OK, so why am I not a fan of Friedman’s? Here are some reasons. But before I list them, I will state for the record that he was a great economist, and deserved the professional accolades that he received in his long and amazingly productive career. I just don’t think that he was that great a monetary theorist, but his accomplishments far exceeded his contributions to monetary theory. The accomplishments mainly stemmed from his great understanding of price theory, and his skill in applying it to economic problems, and his great skill as a mathematical statistician.

1 His knowledge of the history of monetary theory was very inadequate.

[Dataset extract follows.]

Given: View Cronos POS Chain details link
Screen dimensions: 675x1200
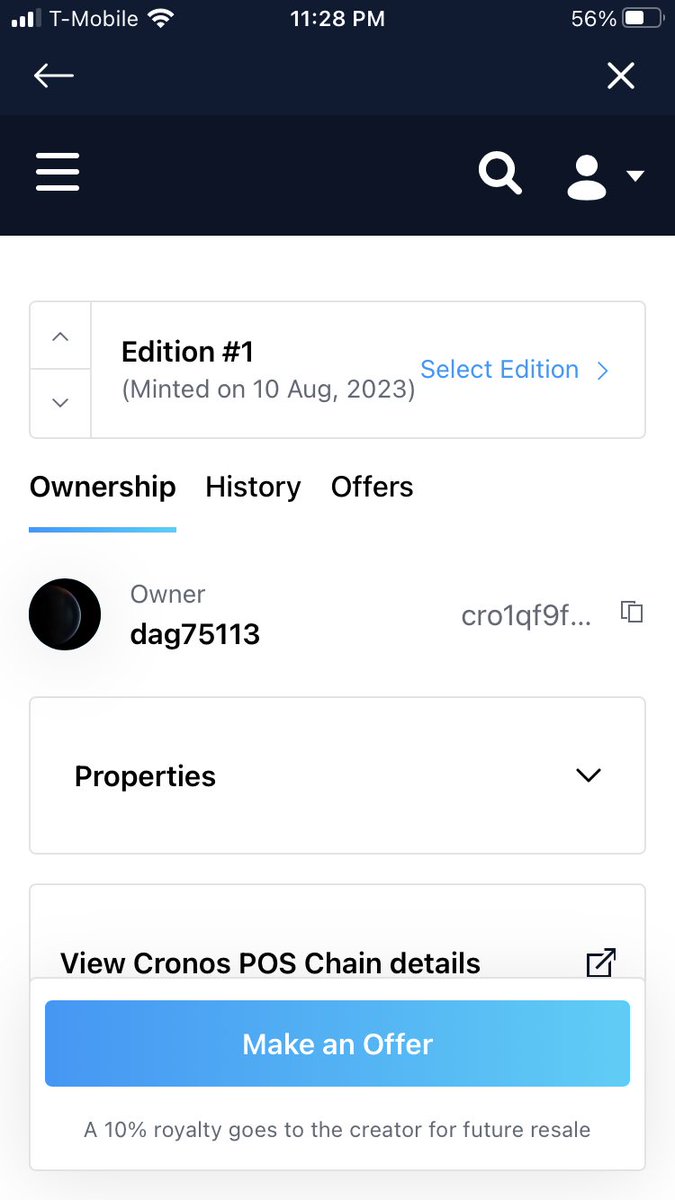Looking at the screenshot, I should [270, 964].
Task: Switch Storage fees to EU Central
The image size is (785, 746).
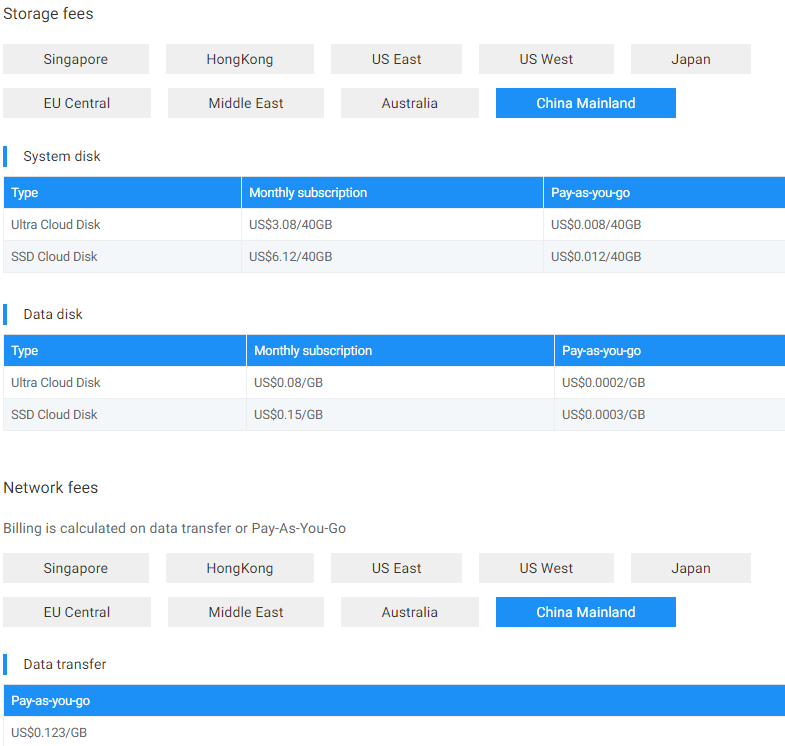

He had an inordinately high opinion of Lloyd Mints’s History of Banking Theory which was obsessed with proving that the real bills doctrine was a fallacy, uncritically adopting its pro-currency-school and anti-banking-school bias.

2 He covered up his lack of knowledge of the history of monetary theory by inventing a non-existent Chicago oral tradition and using it as a disguise for his repackaging the Cambridge theory of the demand for money and aspects of the Keynesian theory of liquidity preference as the quantity theory of money, while deliberately obfuscating the role of the interest rate as the opportunity cost of holding money.

3 His theory of international monetary adjustment was a naïve version of the Humean Price-Specie-Flow mechanism, ignoring the tendency of commodity arbitrage to equalize price levels under the gold standard even without gold shipments, thereby misinterpreting the significance of gold shipments under the gold standard.

4 In trying to find a respectable alternative to Keynesian theory, he completely ignored all pre-Keynesian monetary theories other than what he regarded as the discredited Austrian theory, overlooking or suppressing the fact that Hawtrey and Cassel had 40 years before he published the Monetary History of the United States provided (before the fact) a monetary explanation for the Great Depression, which he claimed to have discovered. And in every important respect, Friedman’s explanation was inferior to and retrogression from Hawtrey and Cassel explanation.

5 For example, his theory provided no explanation for the beginning of the downturn in 1929, treating it as if it were simply routine business-cycle downturn, while ignoring the international dimensions, and especially the critical role played by the insane Bank of France.

6 His 3% rule was predicated on the implicit assumption that the demand for money (or velocity of circulation) is highly stable, a proposition for which there was, at best, weak empirical support. Moreover, it was completely at variance with experience during the nineteenth century when the model for his 3% rule — Peel’s Bank Charter Act of 1844 — had to be suspended three times in the next 22 years as a result of financial crises largely induced, as Walter Bagehot explained, by the restriction on creation of banknotes imposed by the Bank Charter Act. However, despite its obvious shortcomings, the 3% rule did serve as an ideological shield with which Friedman could defend his libertarian credentials against criticism for his opposition to the gold standard (so beloved of libertarians) and to free banking (the theory of which Friedman did not comprehend until late in his career).

7 Despite his professed libertarianism, he was an intellectual bully who abused underlings (students and junior professors) who dared to disagree with him, as documented in Perry Mehrling’s biography of Fischer Black, and confirmed to me by others who attended his lectures. Black was made so uncomfortable by Friedman that Black fled Chicago to seek refuge among the Keynesians at MIT.